Impact of melt conditioning and filtration on iron-rich β phase in AlSi9Cu3 and its fatigue life studied by μCT

The present study investigates the influence of melt conditioning and filtration on iron-rich phases in AlSi9Cu3 alloy. This method avoids the formation of brittle β phase (Al 4.5 FeSi) and reduces the iron content by sedimentation and subsequent filtration. The comparison of this method to conventional casting (reference) with a higher Fe content is performed by means of scanning electron microscopy, tensile tests, ultrasonic fatigue tests, X-ray diffraction and X-ray microtomography. The reference batch revealed a high proportion of β plates, which are responsible for low strength compared to melt conditioned batch under uniaxial tensile stress. The fatigue properties of melt conditioned batch are significantly improved compared to the reference state. X-ray microtomography scans before and after ultrasonic fatigue tests were evaluated by machine learning algorithms (Trainable Weka Segmentation).
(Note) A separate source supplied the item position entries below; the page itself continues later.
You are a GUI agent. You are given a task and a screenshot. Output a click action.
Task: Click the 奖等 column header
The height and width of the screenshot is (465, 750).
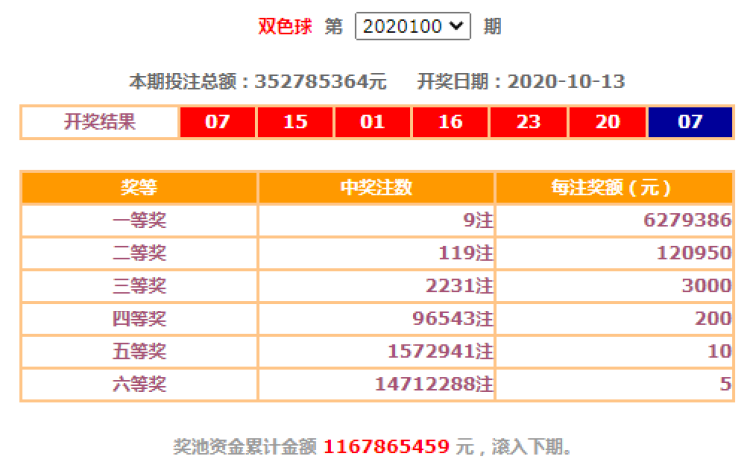139,188
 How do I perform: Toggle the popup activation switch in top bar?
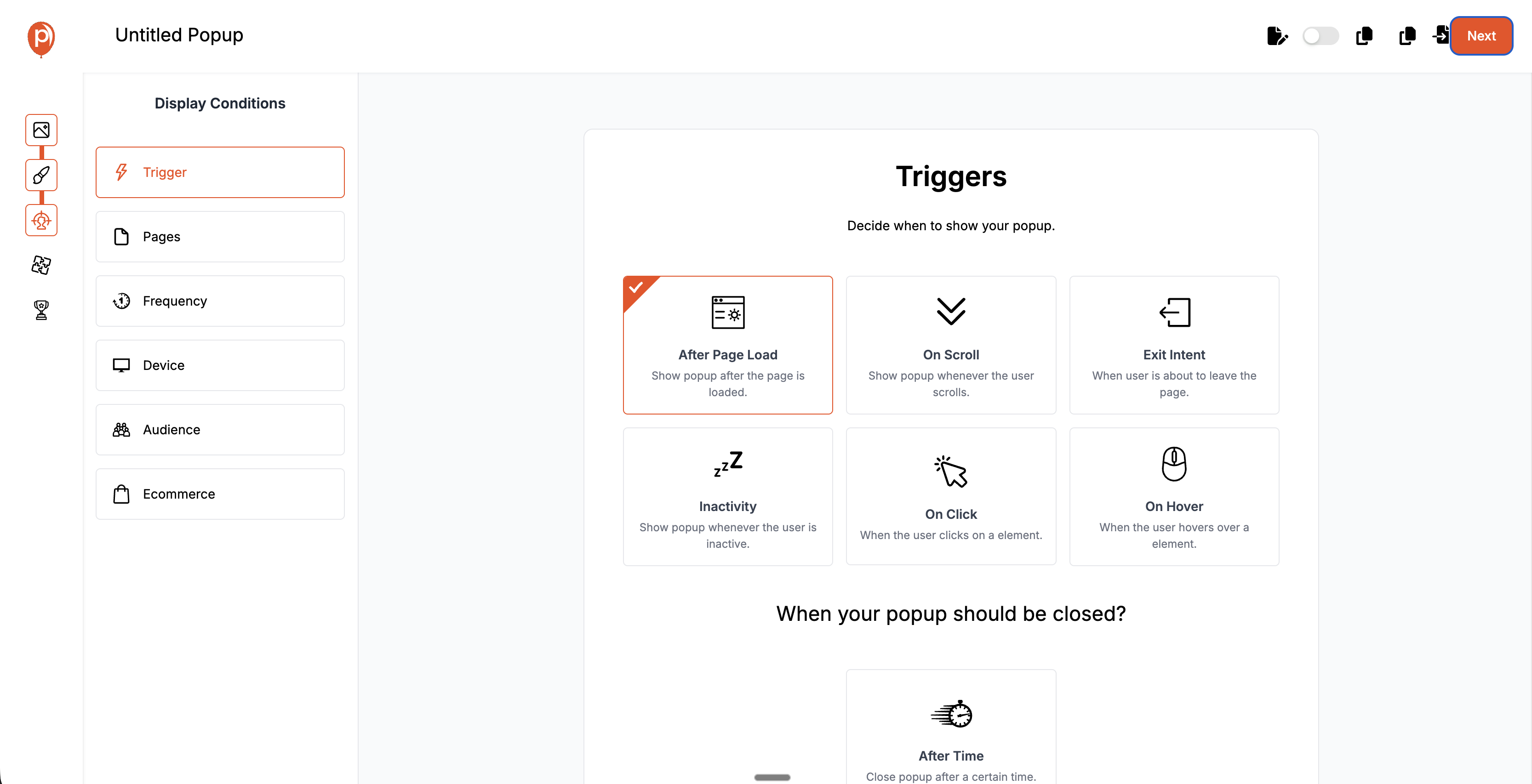pos(1320,36)
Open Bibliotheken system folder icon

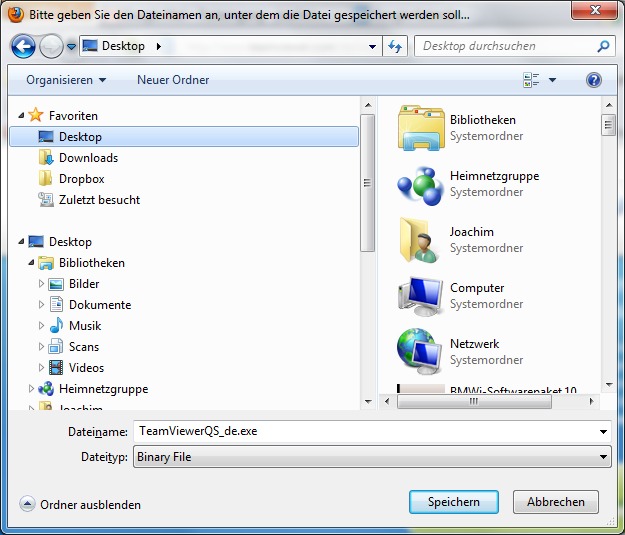pyautogui.click(x=421, y=127)
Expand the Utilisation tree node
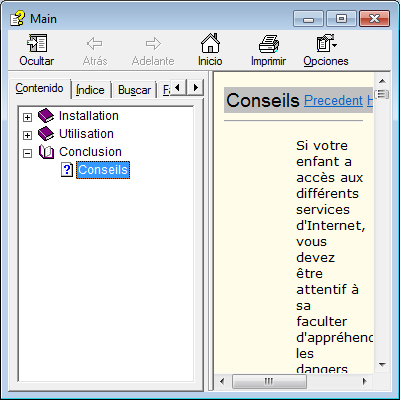This screenshot has width=400, height=400. (27, 135)
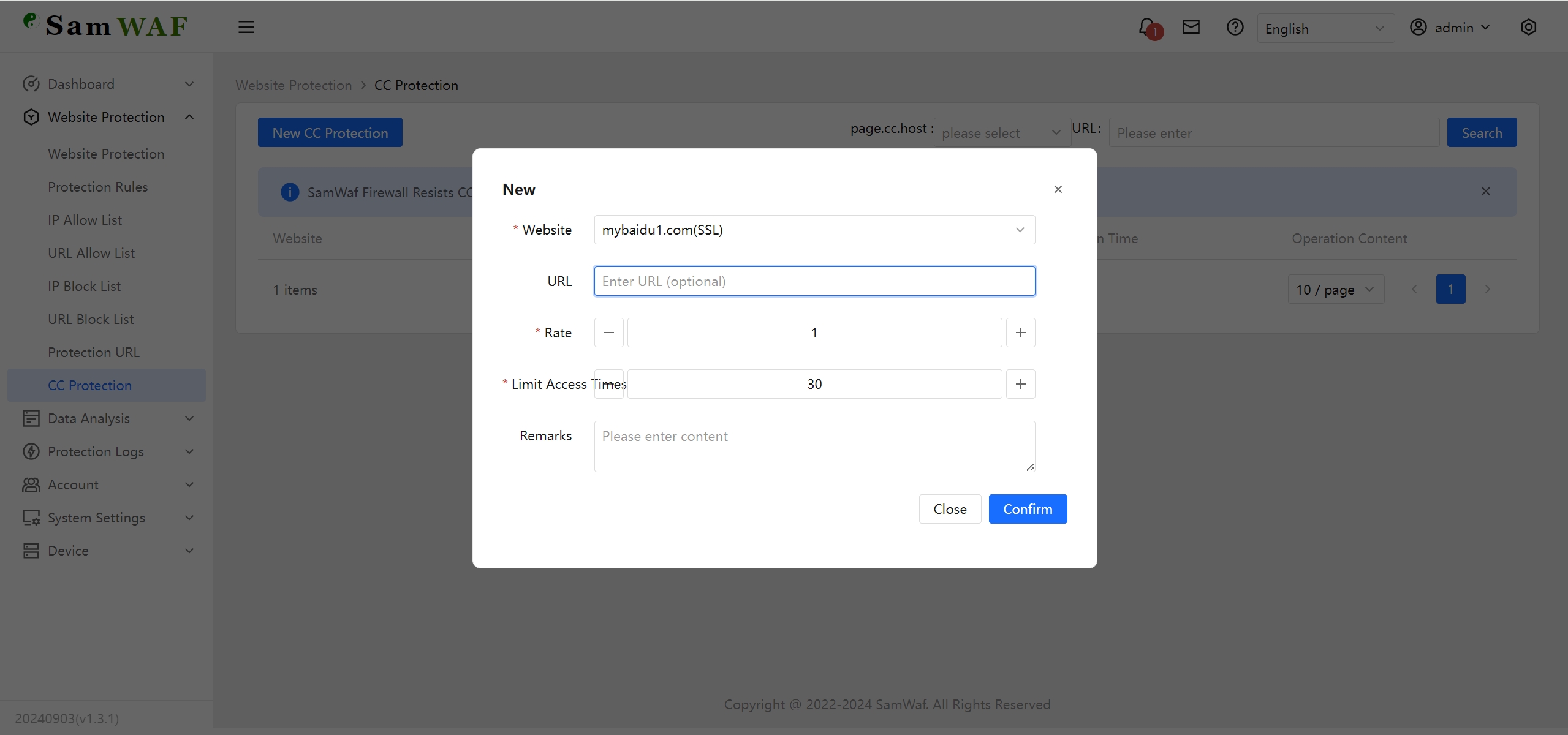1568x735 pixels.
Task: Decrease Rate with minus button
Action: point(608,333)
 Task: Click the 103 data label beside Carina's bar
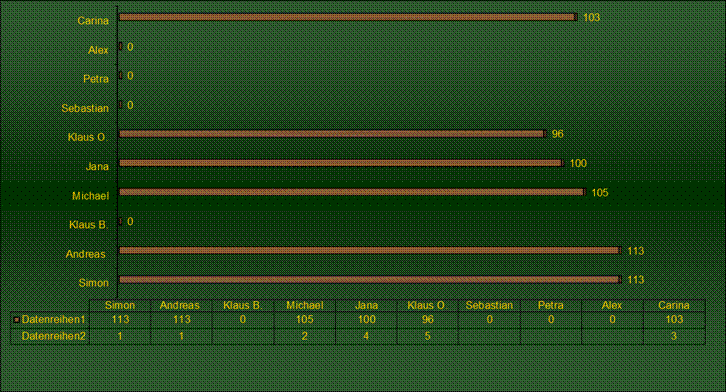[591, 18]
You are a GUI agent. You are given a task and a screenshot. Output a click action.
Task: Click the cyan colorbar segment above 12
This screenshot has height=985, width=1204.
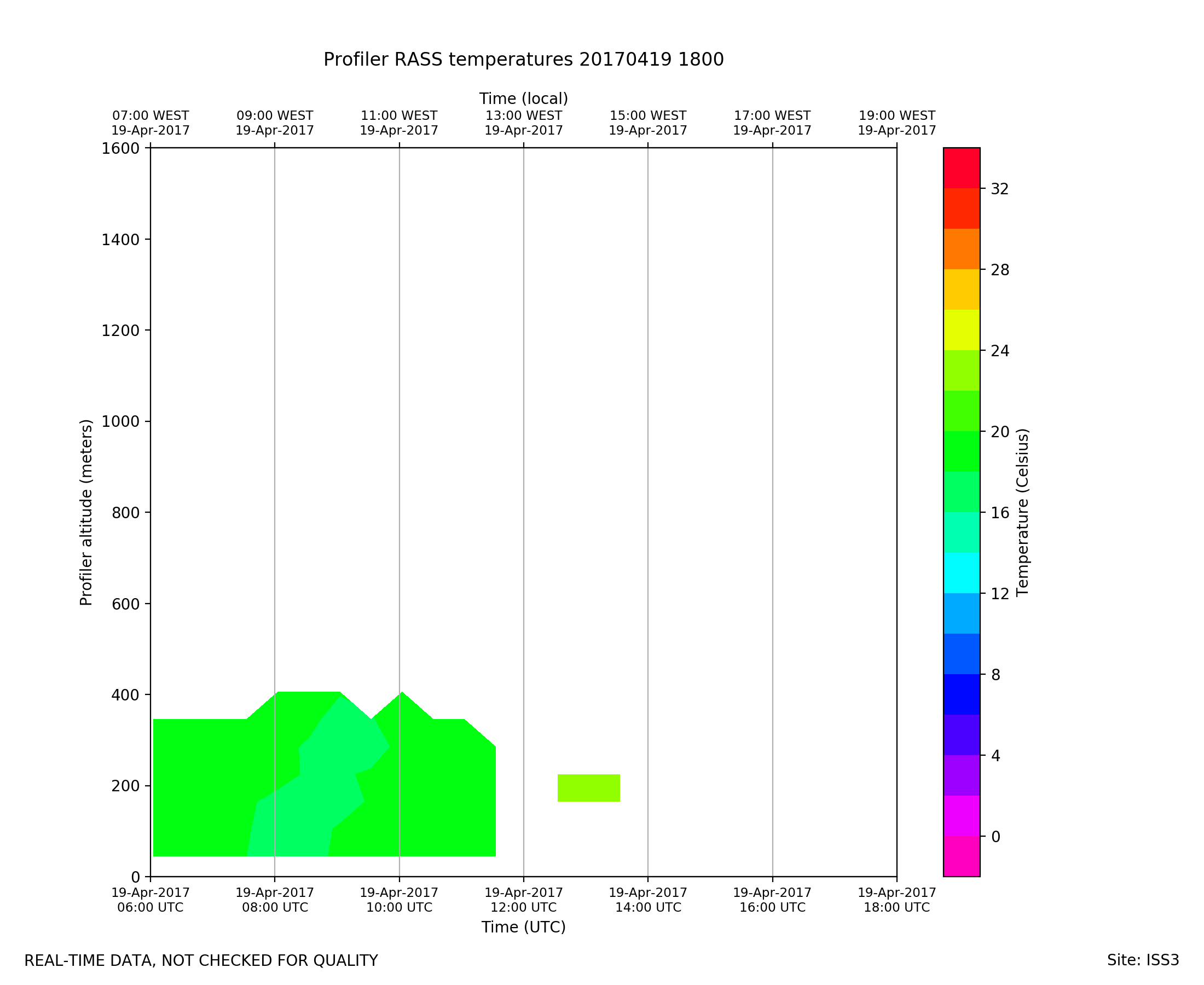point(961,572)
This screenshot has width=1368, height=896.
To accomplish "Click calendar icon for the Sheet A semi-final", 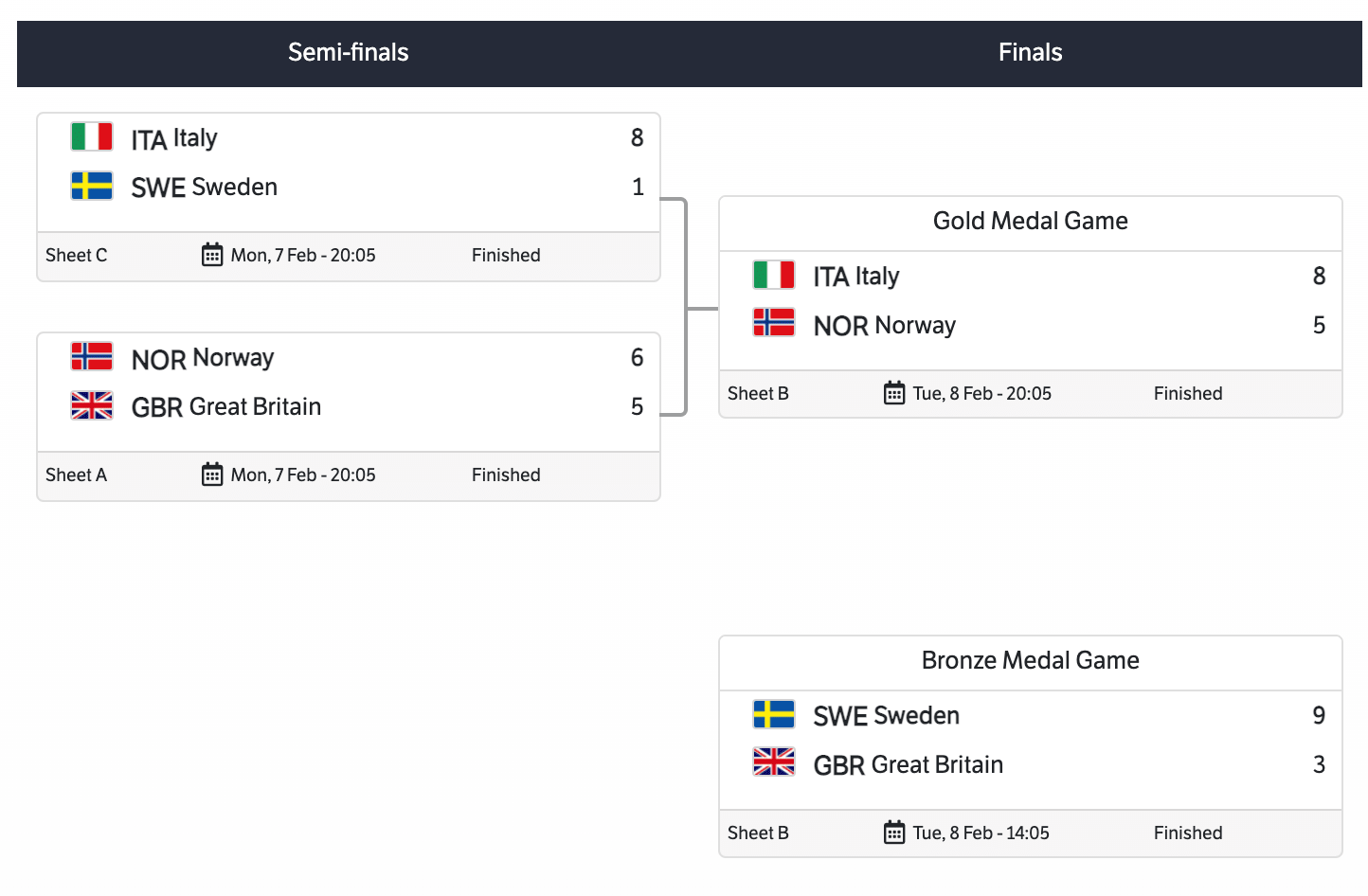I will click(212, 475).
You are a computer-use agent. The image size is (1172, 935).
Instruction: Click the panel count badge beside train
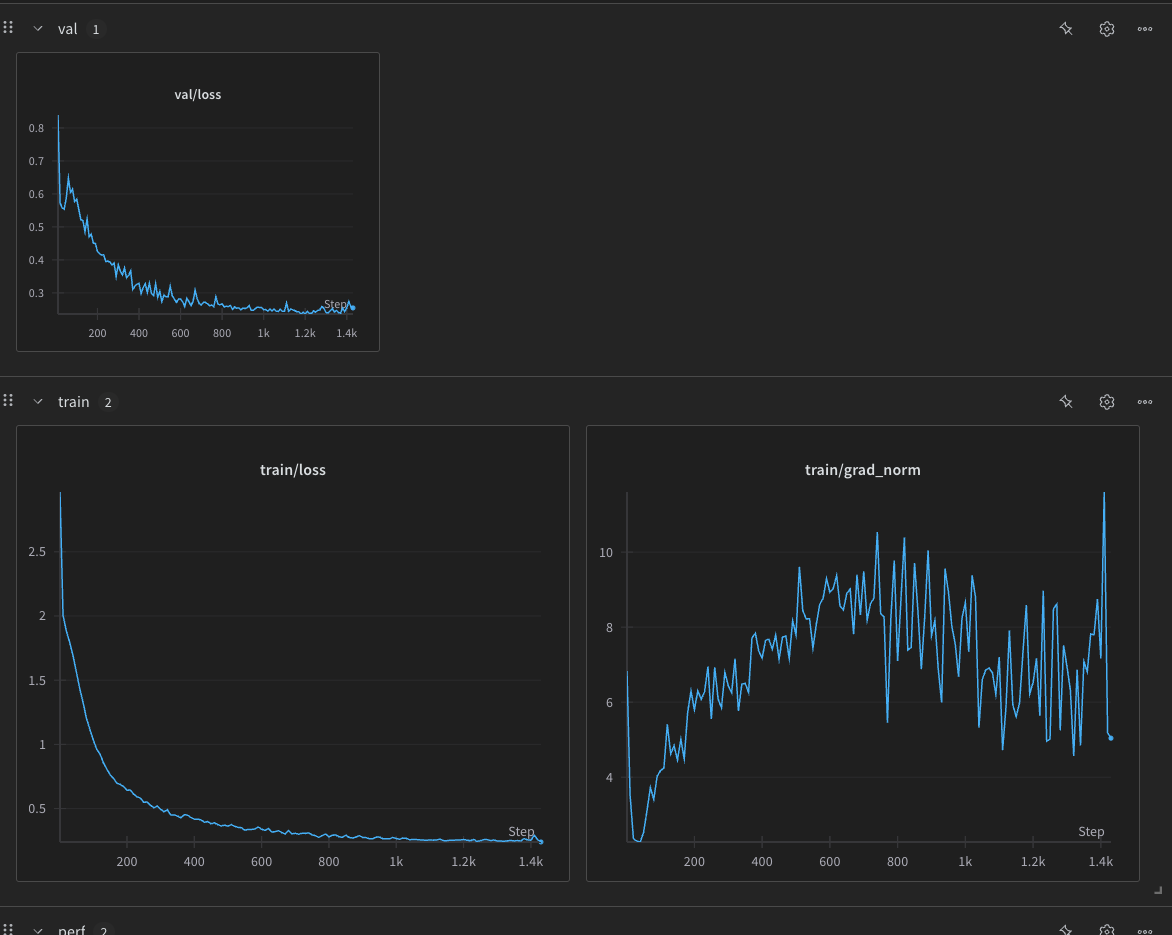coord(108,402)
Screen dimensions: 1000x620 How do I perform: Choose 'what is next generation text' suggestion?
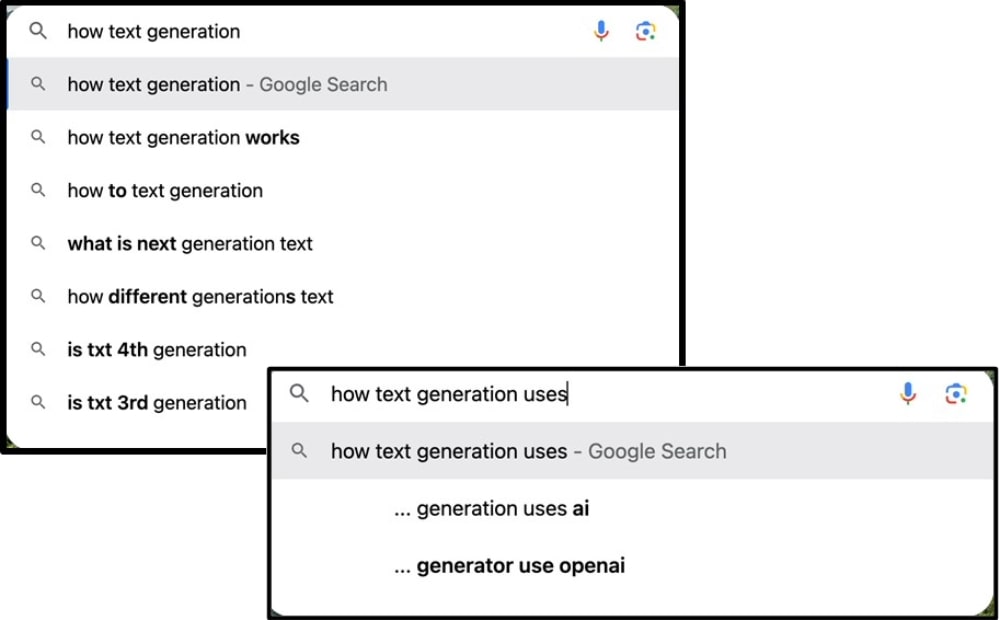click(x=190, y=243)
The superposition of the segmented fatigue crack with the initial, undeformed state was performed for the first time and showed that the fatigue crack path is strongly influenced by the brittle Fe-rich phases. • Melt conditioning and filtration of secondary AlSi9Cu3 reduces Fe content by 42%. • Formation of α c Chinese script phase instead of β phase increases fatigue limit. • Trainable Weka Segmentation was used for μCT fatigue crack and phase segmentation. • Superposition of fatigue crack with initial condition reveals fatigue crack path.